Parliament of Malaysia
- Long title An Act to provide for the registration and regulation of persons carrying on credit reporting businesses and for matters connected therewith and incidental thereto. ;
- Citation: Act 710
- Territorial extent: Malaysia
- Passed by: Dewan Rakyat
- Passed: 20 April 2010
- Passed by: Dewan Negara
- Passed: 4 May 2010
- Royal assent: 2 June 2010
- Commenced: 10 June 2010
- Effective: 15 January 2014, P.U. (B) 12/2014

Legislative history

Initiating chamber: Dewan Rakyat
- Bill title: Credit Reporting Agencies Bill 2009
- Bill citation: D.R. 36/2009
- Introduced by: Dato' Seri Dr. Awang Adek Hussin, Deputy Minister of Finance (Malaysia)
- First reading: 18 November 2009
- Second reading: 20 April 2010
- Third reading: 20 April 2010

Revising chamber: Dewan Negara
- Bill title: Credit Reporting Agencies Bill 2009
- Bill citation: D.R. 36/2009
- Member(s) in charge: Dato' Seri Dr. Awang Adek Hussin, Deputy Minister of Finance (Malaysia)
- Second reading: 4 May 2010
- Third reading: 4 May 2010

Related legislation
- Personal Data Protection Act 2010 [Act 709]

Keywords
- Registrar Office of Credit Reporting Agencies, credit bureau, credit reporting

= Credit Reporting Agencies Act 2010 =

Credit reporting law in Malaysia

The Credit Reporting Agencies Act 2010 (Akta Agensi Pelaporan Kredit 2010) is a Malaysian law which provides for the registration and regulation of credit reporting agencies and for related, consequential and incidental matters.
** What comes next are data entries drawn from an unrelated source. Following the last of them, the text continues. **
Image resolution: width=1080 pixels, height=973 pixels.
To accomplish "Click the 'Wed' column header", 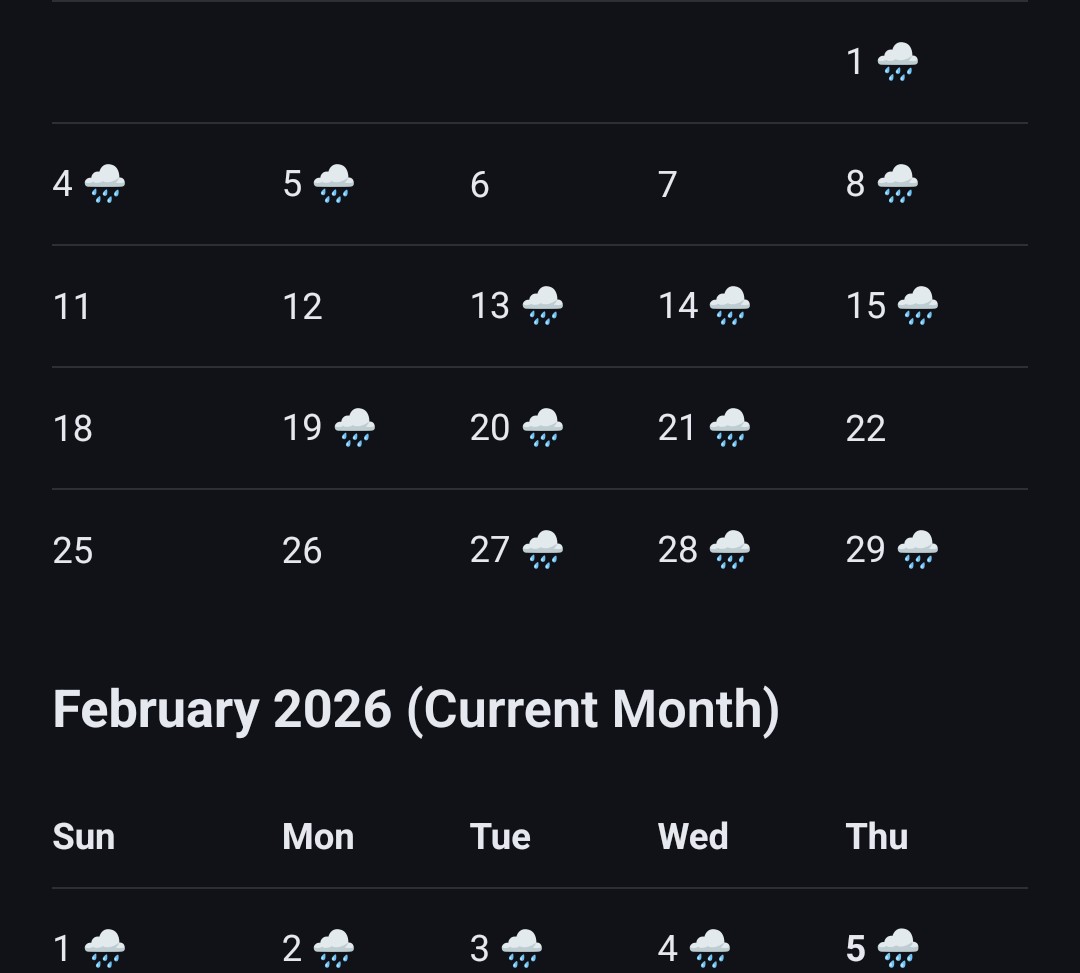I will (x=693, y=837).
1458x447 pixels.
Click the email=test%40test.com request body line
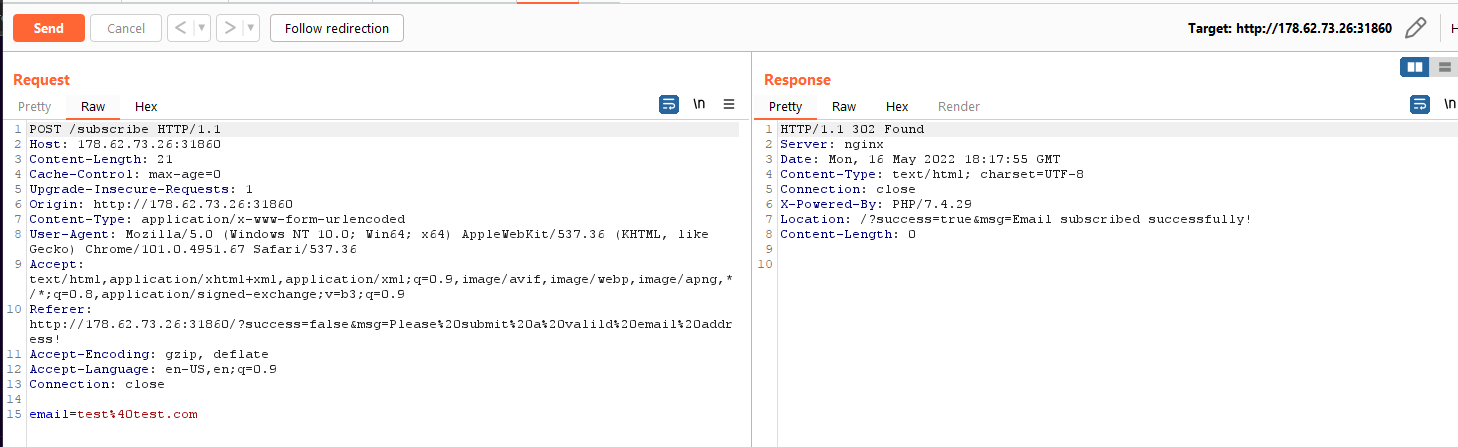pos(113,414)
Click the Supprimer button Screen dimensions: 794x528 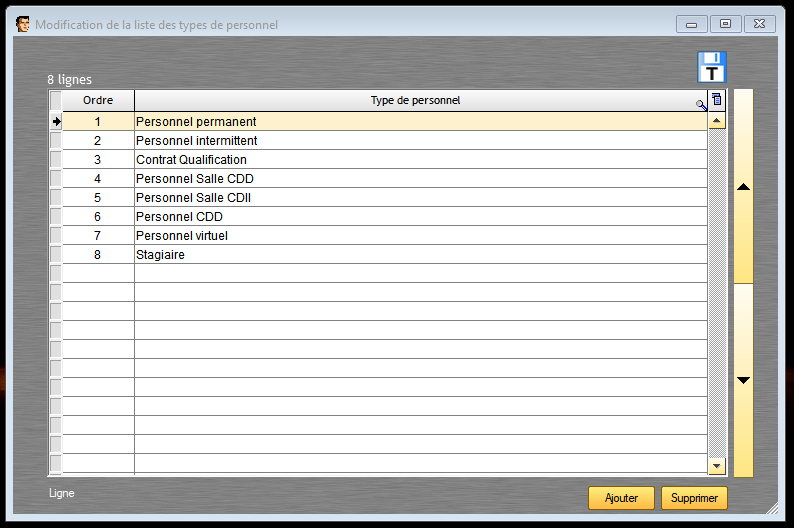pos(694,498)
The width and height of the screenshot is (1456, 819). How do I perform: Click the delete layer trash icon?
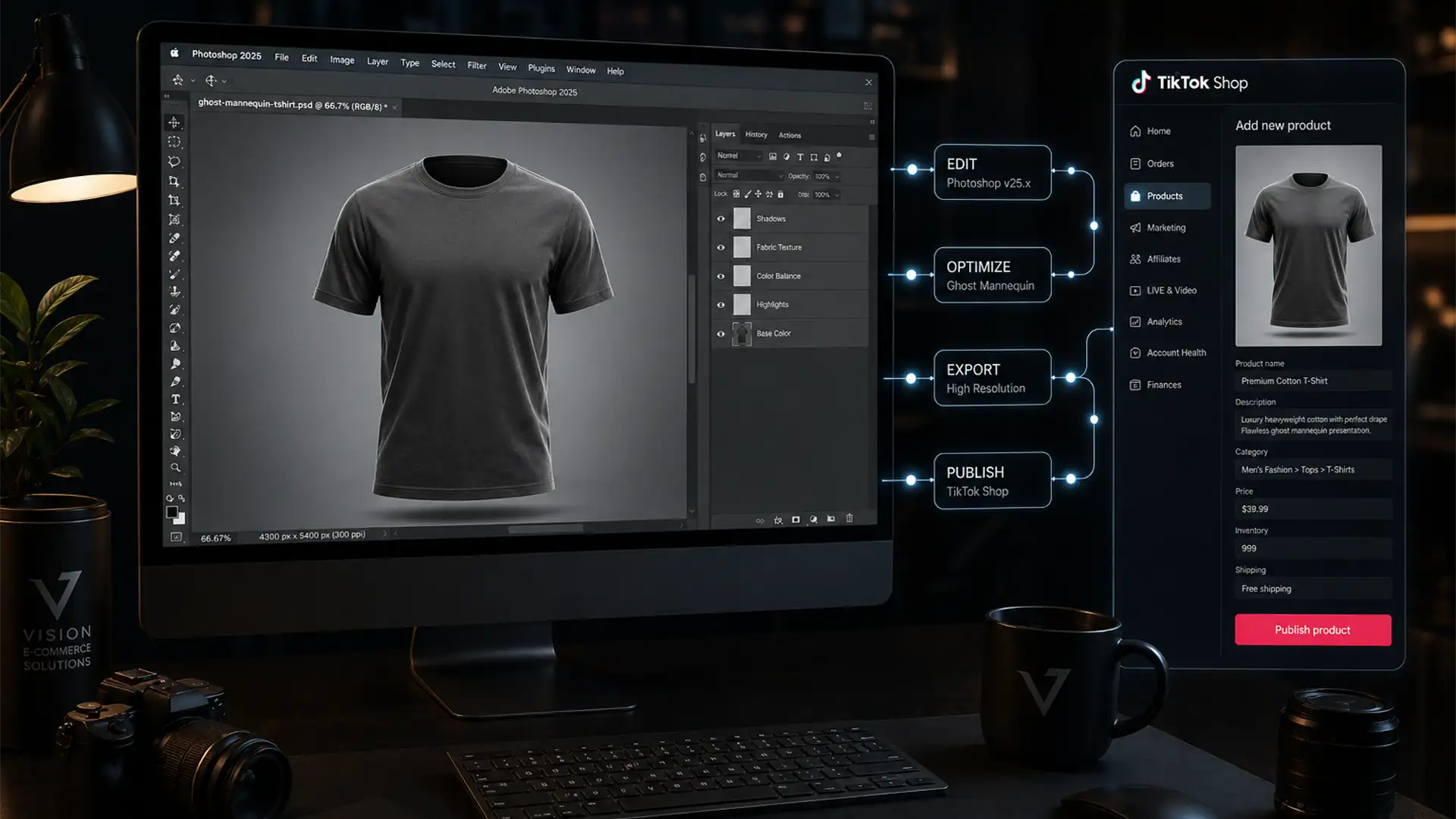coord(850,519)
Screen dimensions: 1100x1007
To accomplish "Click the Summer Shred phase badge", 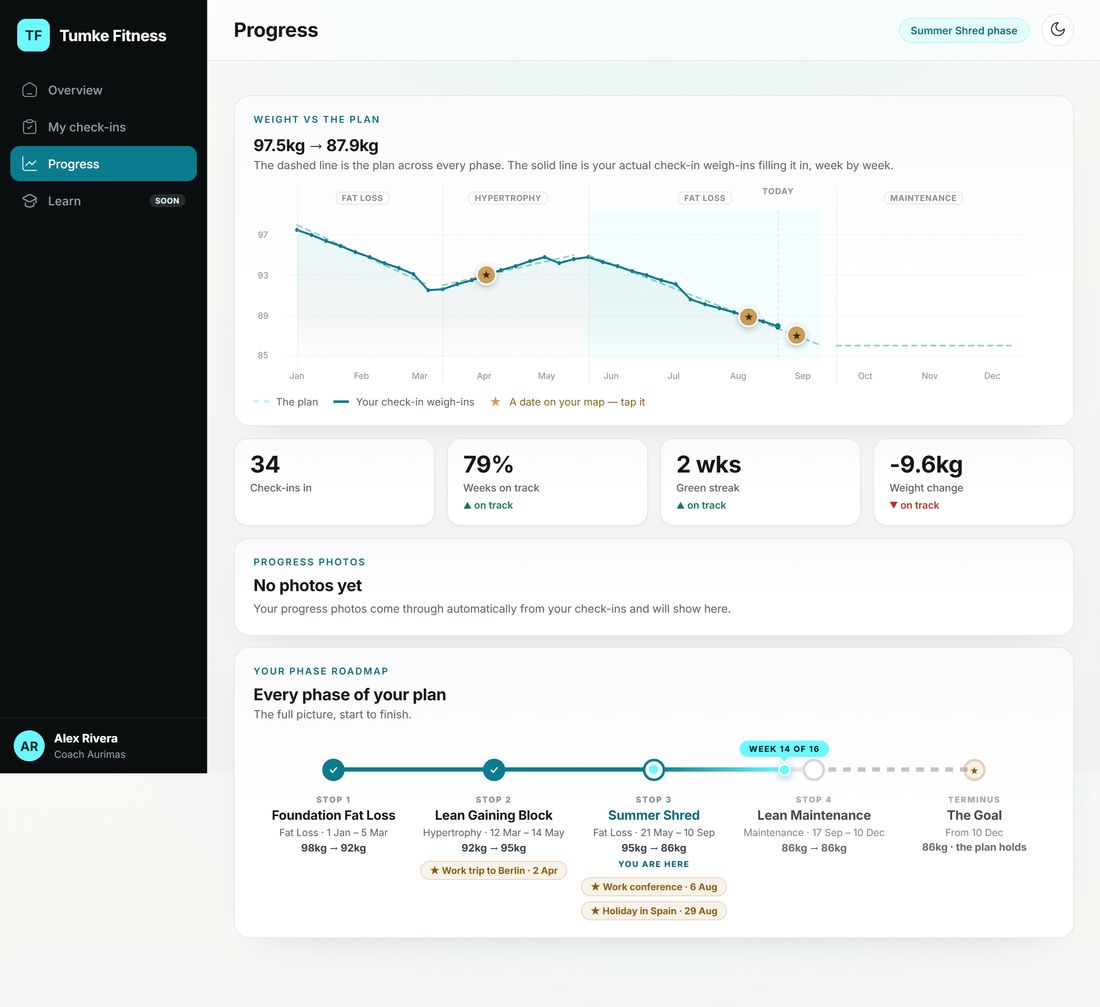I will tap(963, 30).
The Bill was introduced into the Parliament of Malaysia by Dato' Seri Dr. Awang Adek Hussin, Deputy Minister of Finance (Malaysia) on 18 November 2009. It was passed by the Dewan Rakyat (House of Representatives) on 20 April 2010 and the Dewan Negara (Senate) on 4 May 2010 without any amendment. The Act received Royal Assent on 2 June 2010 pursuant to Clause 4A of Article 66 of the Federal Constitution.

The Registrar Office of Credit Reporting Agencies of the Ministry of Finance (Malaysia) is responsible for the administration and enforcement of this Act.

==Structure==
The Credit Reporting Agencies Act 2010 consists of 9 Parts containing 77 sections and 4 schedules.
- Part I: Preliminary
- Part II: Appointment, Functions and Powers of Registrar
- Part III: Registration of Credit Reporting Agencies
- Part IV: Management of Credit Reporting Agencies
- Part V: Conduct of Business of Credit Reporting Agencies
- Part VI: Inspection, Complaint and Investigation
- Part VII: Enforcement
- Part VIII: Miscellaneous
- Part IX: Saving and Transitional Provisions
- First Schedule
- Second Schedule
- Third Schedule
- Fourth Schedule

==Subsidiary legislation==
Under sections 20, 72 and 74 of the Act, the Minister has made the following subsidiary legislation:
- Credit Reporting Agencies (Registration) Regulations 2014 [P.U. (A) 142/2014]
- Credit Reporting Agencies (Compounding of Offences) Regulations 2014 [P.U. (A) 275/2014]
- Credit Reporting Agencies (Registration) (Amendment) Regulations 2021 [P.U. (A) 408/2021]
- Credit Reporting Agencies (Minimum Amount of Paid-Up Capital) Order 2026 [P.U. (A) 102/2026]
- Credit Reporting Agencies (Registration) (Amendment) Regulations 2026 [P.U. (A) 103/2026]

==Notes==

- The Personal Data Protection Act 2010 [Act 709] does not apply to the processing of credit information by a credit reporting agency under section 76 of the Act.
- The provisions of the Act do not apply to the Central Credit Reference Information System (CCRIS) established under section 47 of the Central Bank of Malaysia Act 2009 [Act 701] and administered by Bank Negara Malaysia.